Guide
What to Bring to Your First Divorce Attorney Meeting (So You Don't Get Charged $500 to Explain Your Bank Statements)
July 12, 2026
What to Bring to Your First Divorce Attorney Meeting (So You Don’t Get Charged $500 to Explain Your Bank Statements)
A first consultation with a divorce attorney typically runs $250–$500 an hour, and the clients who get the most out of it are the ones who walk in with a folder, not a story. Here’s how to show up prepared so every minute of that hour is spent on strategy — not on your attorney reading bank statements they could’ve skimmed before you sat down.
Why “Unprepared” Is the Most Expensive Mistake You Can Make
Most family law attorneys bill in 6-minute increments (one-tenth of an hour). If your attorney spends the first 20 minutes asking you to log into your bank account, locate your spouse’s 401(k) statement, or call back with the VIN of the second car, you’ve just spent roughly $80–$170 of billable time on information gathering. Multiply that across a few sessions and you’ve burned $1,000+ before any real strategy has been discussed.
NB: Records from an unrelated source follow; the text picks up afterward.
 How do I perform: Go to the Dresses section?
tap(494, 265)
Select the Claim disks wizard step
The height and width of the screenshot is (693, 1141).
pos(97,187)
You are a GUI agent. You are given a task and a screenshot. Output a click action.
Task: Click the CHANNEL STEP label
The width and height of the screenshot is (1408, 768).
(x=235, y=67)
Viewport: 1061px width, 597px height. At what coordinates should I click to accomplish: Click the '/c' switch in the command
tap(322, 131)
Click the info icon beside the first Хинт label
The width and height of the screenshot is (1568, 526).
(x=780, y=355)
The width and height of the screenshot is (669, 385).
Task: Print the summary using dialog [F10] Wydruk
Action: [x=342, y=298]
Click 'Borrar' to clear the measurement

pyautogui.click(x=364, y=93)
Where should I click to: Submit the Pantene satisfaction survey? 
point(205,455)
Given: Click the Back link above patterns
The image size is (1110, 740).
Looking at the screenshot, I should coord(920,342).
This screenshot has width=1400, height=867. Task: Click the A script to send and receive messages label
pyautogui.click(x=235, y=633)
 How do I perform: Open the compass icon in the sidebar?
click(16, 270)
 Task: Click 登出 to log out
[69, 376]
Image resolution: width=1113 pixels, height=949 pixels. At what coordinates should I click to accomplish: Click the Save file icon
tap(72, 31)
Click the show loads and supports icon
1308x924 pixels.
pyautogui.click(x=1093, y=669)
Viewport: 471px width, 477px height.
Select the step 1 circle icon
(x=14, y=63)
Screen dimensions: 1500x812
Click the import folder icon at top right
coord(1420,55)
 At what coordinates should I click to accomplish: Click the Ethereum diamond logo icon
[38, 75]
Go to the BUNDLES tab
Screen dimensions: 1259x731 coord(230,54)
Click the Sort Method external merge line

There’s a quieter risk, too. The longer you spend recounting your finances in person, the more chance there is for something to be missed, misremembered, or — if you’re the one defending your own accounts — quietly moved between meetings.
The fix isn’t complicated. It’s a folder.
The Financial Folder: The Five Documents Your Attorney Will Ask For
Your attorney will eventually ask for all of this. Bringing it to the first meeting moves you from “discovery” mode into “strategy” mode on day one.
1. Tax returns — last 3 years. Both federal and state. Returns show income, deductions, business income, rental income, and unusual transactions your spouse may not mention in casual conversation.
2. Bank statements — last 12 months. All accounts, including any you don’t have primary access to. If you share a joint account, pull statements for both spouses’ individual accounts too. Attorneys look for transfers to unfamiliar accounts, large cash withdrawals, and recurring payments that don’t match your stated lifestyle.
3. Pay stubs and W-2s or 1099s. The last 6–12 months. Establishes income baseline and is essential for support calculations.
4. Retirement and investment account statements. 401(k), IRA, brokerage, pension, stock options, RSUs. Pull the most recent quarterly statement for each. Note the named beneficiary on each — it may not be who you assume.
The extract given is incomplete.